- [Prompt]:
Every line of the data that includes "agent" should be copied out.

* * *

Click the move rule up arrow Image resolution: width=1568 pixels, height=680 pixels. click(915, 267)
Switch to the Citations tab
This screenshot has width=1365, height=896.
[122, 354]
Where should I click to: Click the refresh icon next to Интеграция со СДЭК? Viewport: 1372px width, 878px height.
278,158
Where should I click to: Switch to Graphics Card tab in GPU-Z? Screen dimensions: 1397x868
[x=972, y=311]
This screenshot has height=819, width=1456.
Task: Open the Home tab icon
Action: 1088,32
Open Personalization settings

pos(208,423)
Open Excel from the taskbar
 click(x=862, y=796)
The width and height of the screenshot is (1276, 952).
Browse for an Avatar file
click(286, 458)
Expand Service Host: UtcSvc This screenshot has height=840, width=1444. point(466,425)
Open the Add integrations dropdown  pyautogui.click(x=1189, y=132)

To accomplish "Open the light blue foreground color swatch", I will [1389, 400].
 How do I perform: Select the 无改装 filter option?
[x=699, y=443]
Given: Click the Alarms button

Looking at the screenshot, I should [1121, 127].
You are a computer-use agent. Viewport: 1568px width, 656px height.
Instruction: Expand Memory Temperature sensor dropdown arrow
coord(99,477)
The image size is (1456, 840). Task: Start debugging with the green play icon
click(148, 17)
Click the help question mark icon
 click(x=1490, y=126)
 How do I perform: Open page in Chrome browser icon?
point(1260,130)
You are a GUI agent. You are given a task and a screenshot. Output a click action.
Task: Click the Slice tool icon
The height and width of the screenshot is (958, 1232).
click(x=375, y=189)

* * *

- [Task solution]:
You are a computer-use agent. Viewport: 1568px width, 656px height.
You are a GUI agent. You are given a task and a screenshot. Output a click action.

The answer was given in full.